ACT hits DPWH over unfinished classrooms

MANILA, Philippines — The Alliance of Concerned Teachers (ACT) Philippines yesterday criticized the Department of Public Works and Highways (DPWH) after Education Secretary Sonny Angara disclosed that more than 1,000 classrooms turned over to the Department of Education (DepEd) were left unfinished, worsening the nationwide classroom shortage.
ACT chairman Vladimer Quetua decried the government’s failure to address the classroom crisis.
“It is maddening that thousands of classrooms were left unusable, aside from the thousands of damaged classrooms that have yet to be repaired while billions of pesos were wasted in the projects full of corruption like the flood control,” Quetua said.

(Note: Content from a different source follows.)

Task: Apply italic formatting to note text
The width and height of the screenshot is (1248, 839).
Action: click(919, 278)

Angara earlier revealed that the DepEd has launched an audit of classrooms built by the DPWH following reports of ghost and substandard flood control projects.
He stressed that the agency itself admits to a backlog of 165,000 classrooms, yet only about 4,000 are built each year, far too slow to keep pace with rising enrollment.

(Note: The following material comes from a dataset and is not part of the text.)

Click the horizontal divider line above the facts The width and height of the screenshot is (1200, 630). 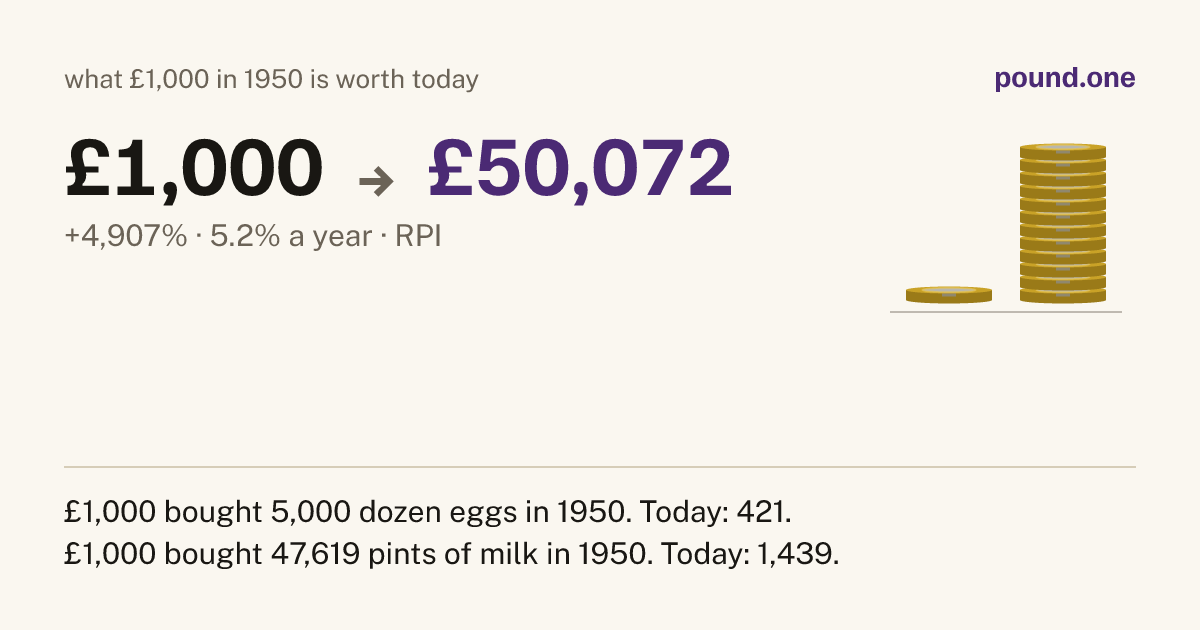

Quetua warned that overcrowding and multiple shifts in schools remain among the biggest barriers to improved learning outcomes.
“The direct effect is overcrowded classrooms and three shifts in schools. How can the quality of education improve if classrooms cannot be built?” he added.
He urged the government to address the crisis, which he said stems from its preference for pork-laden infrastructure projects over basic education.
“ACT demands the scrapping of pork barrel and confidential funds and the doubling of the education budget to cover classrooms, teachers, textbooks and education support staff,” said Quetua.